**EXERCISE DIRECTIONS**
Copy every line of the material below exactly.

*** Block opens ***

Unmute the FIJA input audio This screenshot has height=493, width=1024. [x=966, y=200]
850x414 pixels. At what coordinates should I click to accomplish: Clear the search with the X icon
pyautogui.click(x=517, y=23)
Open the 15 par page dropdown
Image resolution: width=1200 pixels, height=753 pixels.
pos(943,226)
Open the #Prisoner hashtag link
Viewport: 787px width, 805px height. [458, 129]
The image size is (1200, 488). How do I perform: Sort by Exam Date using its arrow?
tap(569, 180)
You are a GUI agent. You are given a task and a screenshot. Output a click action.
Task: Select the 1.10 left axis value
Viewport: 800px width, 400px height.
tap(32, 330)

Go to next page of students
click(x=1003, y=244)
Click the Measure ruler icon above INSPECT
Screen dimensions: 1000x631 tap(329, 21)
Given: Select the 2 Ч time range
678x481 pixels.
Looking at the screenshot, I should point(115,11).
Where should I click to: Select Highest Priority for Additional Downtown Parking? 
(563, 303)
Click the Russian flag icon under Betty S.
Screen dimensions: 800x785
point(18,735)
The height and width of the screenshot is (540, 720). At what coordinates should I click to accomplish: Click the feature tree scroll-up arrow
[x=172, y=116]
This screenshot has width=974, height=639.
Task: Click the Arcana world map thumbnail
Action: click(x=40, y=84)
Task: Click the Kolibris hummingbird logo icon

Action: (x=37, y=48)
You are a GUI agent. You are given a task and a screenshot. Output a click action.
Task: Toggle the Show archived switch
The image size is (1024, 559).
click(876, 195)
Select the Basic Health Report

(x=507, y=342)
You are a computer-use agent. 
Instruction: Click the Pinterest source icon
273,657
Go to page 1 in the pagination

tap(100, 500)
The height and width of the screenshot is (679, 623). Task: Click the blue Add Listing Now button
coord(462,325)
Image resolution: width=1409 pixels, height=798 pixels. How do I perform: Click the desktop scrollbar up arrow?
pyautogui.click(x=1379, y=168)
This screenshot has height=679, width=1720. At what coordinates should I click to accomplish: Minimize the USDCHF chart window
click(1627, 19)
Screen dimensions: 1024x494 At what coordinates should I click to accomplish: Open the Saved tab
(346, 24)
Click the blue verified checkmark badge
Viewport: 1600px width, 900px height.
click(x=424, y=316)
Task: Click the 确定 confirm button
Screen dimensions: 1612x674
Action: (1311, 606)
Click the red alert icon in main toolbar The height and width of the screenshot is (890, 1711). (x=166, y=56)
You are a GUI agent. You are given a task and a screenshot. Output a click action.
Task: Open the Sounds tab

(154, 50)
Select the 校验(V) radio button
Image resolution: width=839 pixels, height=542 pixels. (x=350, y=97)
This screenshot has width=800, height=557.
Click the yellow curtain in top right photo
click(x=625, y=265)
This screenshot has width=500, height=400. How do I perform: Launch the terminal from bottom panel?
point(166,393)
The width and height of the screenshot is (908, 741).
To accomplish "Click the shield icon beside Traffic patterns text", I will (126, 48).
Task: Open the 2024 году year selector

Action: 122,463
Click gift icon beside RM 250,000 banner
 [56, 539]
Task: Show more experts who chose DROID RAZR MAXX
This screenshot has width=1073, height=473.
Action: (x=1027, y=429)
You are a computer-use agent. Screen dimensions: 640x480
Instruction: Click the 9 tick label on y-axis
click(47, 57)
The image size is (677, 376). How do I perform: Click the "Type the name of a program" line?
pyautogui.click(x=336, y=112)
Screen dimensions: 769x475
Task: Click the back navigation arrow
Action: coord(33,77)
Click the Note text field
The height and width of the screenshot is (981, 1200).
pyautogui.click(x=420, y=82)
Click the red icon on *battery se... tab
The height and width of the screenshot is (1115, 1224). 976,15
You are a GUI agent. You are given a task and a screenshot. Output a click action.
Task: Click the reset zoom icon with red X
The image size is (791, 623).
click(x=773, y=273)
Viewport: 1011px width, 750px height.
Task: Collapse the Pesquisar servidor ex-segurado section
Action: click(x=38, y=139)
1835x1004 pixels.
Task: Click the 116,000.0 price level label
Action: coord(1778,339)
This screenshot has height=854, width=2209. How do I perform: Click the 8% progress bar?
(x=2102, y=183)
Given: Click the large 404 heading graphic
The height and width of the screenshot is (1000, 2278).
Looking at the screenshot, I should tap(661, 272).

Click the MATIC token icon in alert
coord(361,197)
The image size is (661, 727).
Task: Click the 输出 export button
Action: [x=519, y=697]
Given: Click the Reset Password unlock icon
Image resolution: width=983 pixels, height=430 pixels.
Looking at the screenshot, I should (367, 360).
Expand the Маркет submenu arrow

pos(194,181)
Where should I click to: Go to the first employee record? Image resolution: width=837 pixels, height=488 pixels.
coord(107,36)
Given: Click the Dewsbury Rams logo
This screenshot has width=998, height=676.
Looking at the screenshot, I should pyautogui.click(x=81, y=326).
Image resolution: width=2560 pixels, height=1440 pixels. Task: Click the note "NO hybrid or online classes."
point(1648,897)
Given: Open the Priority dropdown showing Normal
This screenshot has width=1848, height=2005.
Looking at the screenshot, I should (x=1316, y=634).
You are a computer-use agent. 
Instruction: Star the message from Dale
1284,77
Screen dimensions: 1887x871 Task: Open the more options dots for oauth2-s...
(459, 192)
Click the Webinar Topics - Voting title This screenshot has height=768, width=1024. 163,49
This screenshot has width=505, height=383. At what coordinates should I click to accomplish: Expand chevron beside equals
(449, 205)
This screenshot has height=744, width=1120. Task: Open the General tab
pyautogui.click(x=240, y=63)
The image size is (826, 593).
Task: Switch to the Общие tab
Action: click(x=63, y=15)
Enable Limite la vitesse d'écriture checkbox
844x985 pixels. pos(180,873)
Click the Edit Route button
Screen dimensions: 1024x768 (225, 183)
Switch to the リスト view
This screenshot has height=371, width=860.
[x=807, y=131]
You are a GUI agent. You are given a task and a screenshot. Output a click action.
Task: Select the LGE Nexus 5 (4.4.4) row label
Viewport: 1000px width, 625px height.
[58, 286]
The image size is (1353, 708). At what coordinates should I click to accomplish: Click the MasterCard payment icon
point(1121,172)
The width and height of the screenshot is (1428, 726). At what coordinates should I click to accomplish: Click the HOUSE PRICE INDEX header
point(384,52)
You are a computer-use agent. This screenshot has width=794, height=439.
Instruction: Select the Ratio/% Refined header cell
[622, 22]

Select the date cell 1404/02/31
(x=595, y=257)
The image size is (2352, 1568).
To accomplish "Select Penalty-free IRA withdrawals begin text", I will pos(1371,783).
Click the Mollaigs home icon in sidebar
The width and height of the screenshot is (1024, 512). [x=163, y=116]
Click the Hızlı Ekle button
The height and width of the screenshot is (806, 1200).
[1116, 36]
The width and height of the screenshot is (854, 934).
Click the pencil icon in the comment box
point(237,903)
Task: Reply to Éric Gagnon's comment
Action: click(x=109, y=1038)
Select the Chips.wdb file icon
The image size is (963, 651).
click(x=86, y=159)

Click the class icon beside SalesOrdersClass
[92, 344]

*** Block closes ***

**ANSWER TO THIS TASK**
Unmute the FIJA input audio This screenshot has height=493, width=1024. [x=966, y=200]
850x414 pixels. At what coordinates should I click to accomplish: Clear the search with the X icon
pyautogui.click(x=517, y=23)
Open the 15 par page dropdown
Image resolution: width=1200 pixels, height=753 pixels.
pos(943,226)
Open the #Prisoner hashtag link
Viewport: 787px width, 805px height. [458, 129]
The image size is (1200, 488). How do I perform: Sort by Exam Date using its arrow?
tap(569, 180)
You are a GUI agent. You are given a task and a screenshot. Output a click action.
Task: Select the 1.10 left axis value
Viewport: 800px width, 400px height.
tap(32, 330)

Go to next page of students
click(x=1003, y=244)
Click the Measure ruler icon above INSPECT
Screen dimensions: 1000x631 tap(329, 21)
Given: Select the 2 Ч time range
678x481 pixels.
Looking at the screenshot, I should point(115,11).
Where should I click to: Select Highest Priority for Additional Downtown Parking? 
(563, 303)
Click the Russian flag icon under Betty S.
Screen dimensions: 800x785
point(18,735)
The height and width of the screenshot is (540, 720). At what coordinates should I click to accomplish: Click the feature tree scroll-up arrow
[x=172, y=116]
This screenshot has width=974, height=639.
Task: Click the Arcana world map thumbnail
Action: click(x=40, y=84)
Task: Click the Kolibris hummingbird logo icon

Action: (x=37, y=48)
You are a GUI agent. You are given a task and a screenshot. Output a click action.
Task: Toggle the Show archived switch
The image size is (1024, 559).
click(876, 195)
Select the Basic Health Report

(x=507, y=342)
You are a computer-use agent. 
Instruction: Click the Pinterest source icon
273,657
Go to page 1 in the pagination

tap(100, 500)
The height and width of the screenshot is (679, 623). Task: Click the blue Add Listing Now button
coord(462,325)
Image resolution: width=1409 pixels, height=798 pixels. How do I perform: Click the desktop scrollbar up arrow?
pyautogui.click(x=1379, y=168)
This screenshot has height=679, width=1720. At what coordinates should I click to accomplish: Minimize the USDCHF chart window
click(1627, 19)
Screen dimensions: 1024x494 At what coordinates should I click to accomplish: Open the Saved tab
(346, 24)
Click the blue verified checkmark badge
Viewport: 1600px width, 900px height.
click(x=424, y=316)
Task: Click the 确定 confirm button
Screen dimensions: 1612x674
Action: (1311, 606)
Click the red alert icon in main toolbar The height and width of the screenshot is (890, 1711). (x=166, y=56)
You are a GUI agent. You are given a task and a screenshot. Output a click action.
Task: Open the Sounds tab

(154, 50)
Select the 校验(V) radio button
Image resolution: width=839 pixels, height=542 pixels. (x=350, y=97)
This screenshot has width=800, height=557.
Click the yellow curtain in top right photo
click(x=625, y=265)
This screenshot has width=500, height=400. How do I perform: Launch the terminal from bottom panel?
point(166,393)
The width and height of the screenshot is (908, 741).
To accomplish "Click the shield icon beside Traffic patterns text", I will (126, 48).
Task: Open the 2024 году year selector

Action: 122,463
Click gift icon beside RM 250,000 banner
 [56, 539]
Task: Show more experts who chose DROID RAZR MAXX
This screenshot has width=1073, height=473.
Action: (x=1027, y=429)
You are a computer-use agent. Screen dimensions: 640x480
Instruction: Click the 9 tick label on y-axis
click(47, 57)
The image size is (677, 376). How do I perform: Click the "Type the name of a program" line?
pyautogui.click(x=336, y=112)
Screen dimensions: 769x475
Task: Click the back navigation arrow
Action: coord(33,77)
Click the Note text field
The height and width of the screenshot is (981, 1200).
pyautogui.click(x=420, y=82)
Click the red icon on *battery se... tab
The height and width of the screenshot is (1115, 1224). 976,15
You are a GUI agent. You are given a task and a screenshot. Output a click action.
Task: Click the reset zoom icon with red X
The image size is (791, 623).
click(x=773, y=273)
Viewport: 1011px width, 750px height.
Task: Collapse the Pesquisar servidor ex-segurado section
Action: click(x=38, y=139)
1835x1004 pixels.
Task: Click the 116,000.0 price level label
Action: coord(1778,339)
This screenshot has height=854, width=2209. How do I perform: Click the 8% progress bar?
(x=2102, y=183)
Given: Click the large 404 heading graphic
The height and width of the screenshot is (1000, 2278).
Looking at the screenshot, I should tap(661, 272).

Click the MATIC token icon in alert
coord(361,197)
The image size is (661, 727).
Task: Click the 输出 export button
Action: [x=519, y=697]
Given: Click the Reset Password unlock icon
Image resolution: width=983 pixels, height=430 pixels.
Looking at the screenshot, I should (367, 360).
Expand the Маркет submenu arrow

pos(194,181)
Where should I click to: Go to the first employee record? Image resolution: width=837 pixels, height=488 pixels.
coord(107,36)
Given: Click the Dewsbury Rams logo
This screenshot has width=998, height=676.
Looking at the screenshot, I should pyautogui.click(x=81, y=326).
Image resolution: width=2560 pixels, height=1440 pixels. Task: Click the note "NO hybrid or online classes."
point(1648,897)
Given: Open the Priority dropdown showing Normal
This screenshot has width=1848, height=2005.
Looking at the screenshot, I should (x=1316, y=634).
You are a computer-use agent. 
Instruction: Star the message from Dale
1284,77
Screen dimensions: 1887x871 Task: Open the more options dots for oauth2-s...
(459, 192)
Click the Webinar Topics - Voting title This screenshot has height=768, width=1024. 163,49
This screenshot has width=505, height=383. At what coordinates should I click to accomplish: Expand chevron beside equals
(449, 205)
This screenshot has height=744, width=1120. Task: Open the General tab
pyautogui.click(x=240, y=63)
The image size is (826, 593).
Task: Switch to the Общие tab
Action: click(x=63, y=15)
Enable Limite la vitesse d'écriture checkbox
844x985 pixels. pos(180,873)
Click the Edit Route button
Screen dimensions: 1024x768 (225, 183)
Switch to the リスト view
This screenshot has height=371, width=860.
[x=807, y=131]
You are a GUI agent. You are given a task and a screenshot. Output a click action.
Task: Select the LGE Nexus 5 (4.4.4) row label
Viewport: 1000px width, 625px height.
[58, 286]
The image size is (1353, 708). At what coordinates should I click to accomplish: Click the MasterCard payment icon
point(1121,172)
The width and height of the screenshot is (1428, 726). At what coordinates should I click to accomplish: Click the HOUSE PRICE INDEX header
point(384,52)
You are a computer-use agent. This screenshot has width=794, height=439.
Instruction: Select the Ratio/% Refined header cell
[622, 22]

Select the date cell 1404/02/31
(x=595, y=257)
The image size is (2352, 1568).
To accomplish "Select Penalty-free IRA withdrawals begin text", I will pos(1371,783).
Click the Mollaigs home icon in sidebar
The width and height of the screenshot is (1024, 512). [x=163, y=116]
Click the Hızlı Ekle button
The height and width of the screenshot is (806, 1200).
[1116, 36]
The width and height of the screenshot is (854, 934).
Click the pencil icon in the comment box
point(237,903)
Task: Reply to Éric Gagnon's comment
Action: click(x=109, y=1038)
Select the Chips.wdb file icon
The image size is (963, 651).
click(x=86, y=159)

Click the class icon beside SalesOrdersClass
[92, 344]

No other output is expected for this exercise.